Um dos fatores que dificultam o diagnóstico é a semelhança dos sintomas com outras condições. Alterações na visão, dormência, formigamento, dor e fadiga podem ser inicialmente associadas a outros problemas de saúde.
O levantamento apontou ainda que 36% dos pacientes consideram médicos e outros profissionais de saúde a principal barreira para chegar ao diagnóstico, enquanto 23% citaram dificuldades relacionadas a exames e investigações. Outros 18% apontaram a própria demora e 12% mencionaram os custos.

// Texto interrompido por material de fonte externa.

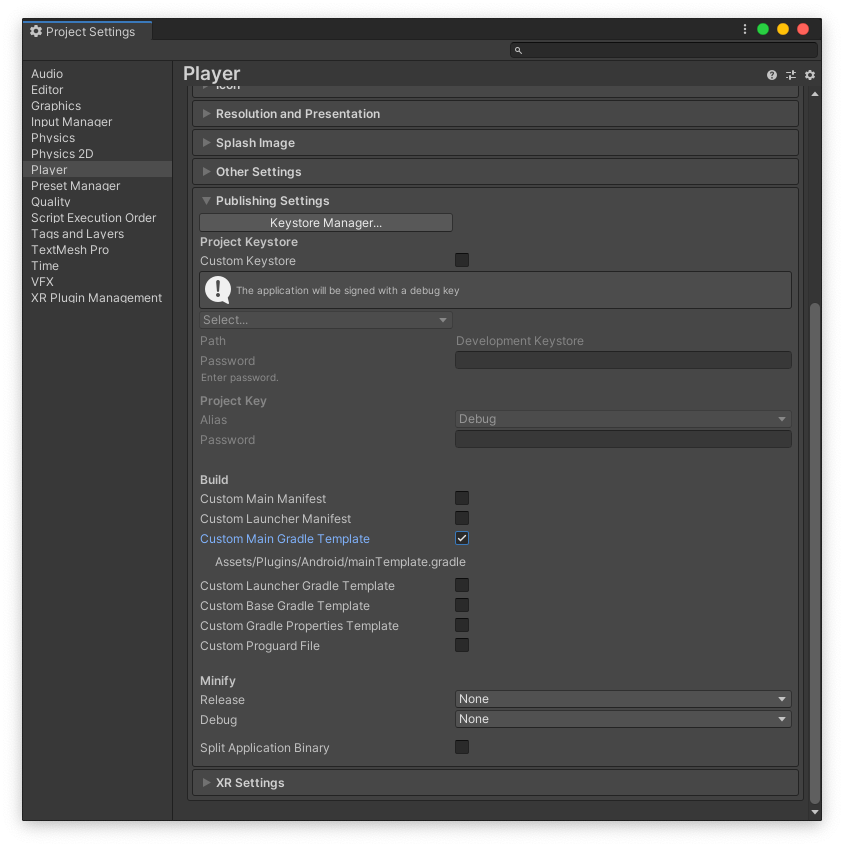Click the Custom Main Gradle Template link
The width and height of the screenshot is (844, 847).
coord(285,538)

Doença afeta principalmente adultos jovens
A esclerose múltipla é uma doença inflamatória, crônica e autoimune que afeta a mielina, estrutura responsável por proteger as fibras nervosas. Com isso, a comunicação entre o cérebro e o restante do organismo pode ser prejudicada.

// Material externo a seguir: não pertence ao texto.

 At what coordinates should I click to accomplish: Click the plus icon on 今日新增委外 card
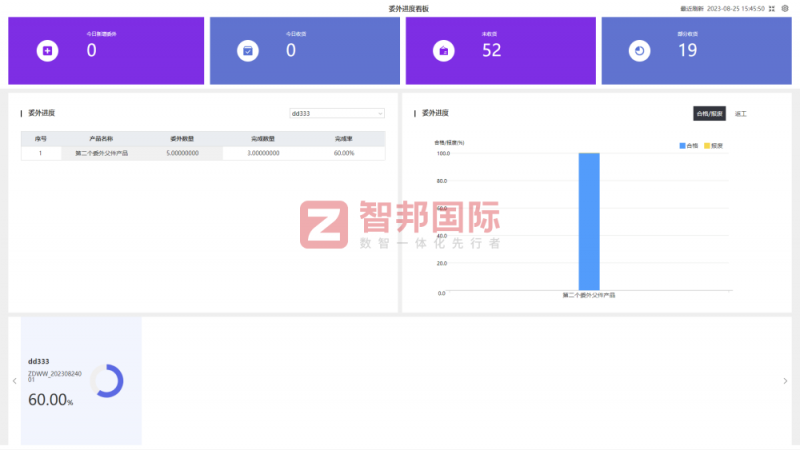click(x=47, y=50)
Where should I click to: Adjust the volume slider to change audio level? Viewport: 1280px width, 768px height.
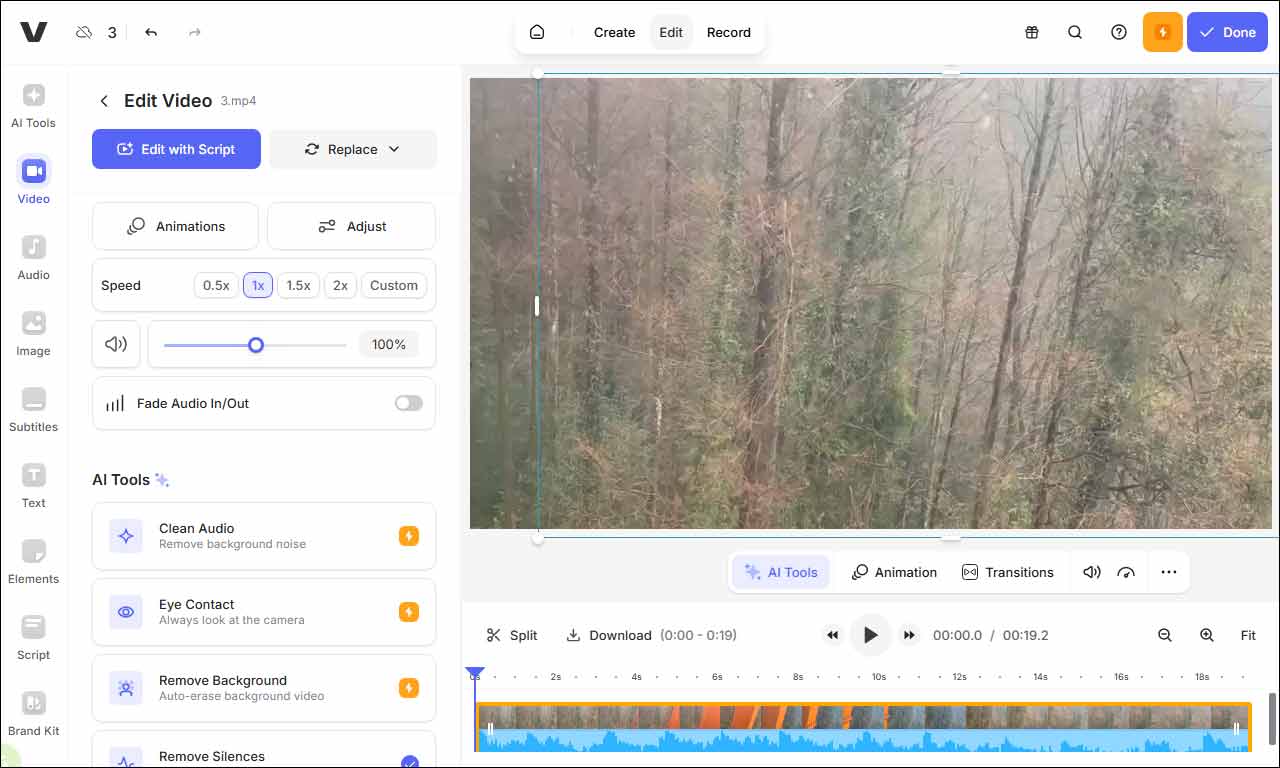tap(255, 344)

Segundo a ABEM, cerca de 40 mil brasileiros convivem com a doença, que atinge principalmente mulheres jovens, entre 20 e 40 anos.
Embora não tenha cura, os tratamentos disponíveis atualmente podem ajudar a controlar a evolução da doença. Segundo o levantamento, 48% dos pacientes entrevistados estão estáveis ou em remissão.
O estudo também mostrou os impactos da doença na rotina. Entre os entrevistados, 72,8% relataram prejuízos na renda ou nas oportunidades profissionais, enquanto 41,6% afirmaram evitar encontros sociais com frequência.
Os dados reforçam a importância do reconhecimento dos sintomas e da busca por avaliação médica especializada diante de sinais persistentes ou recorrentes.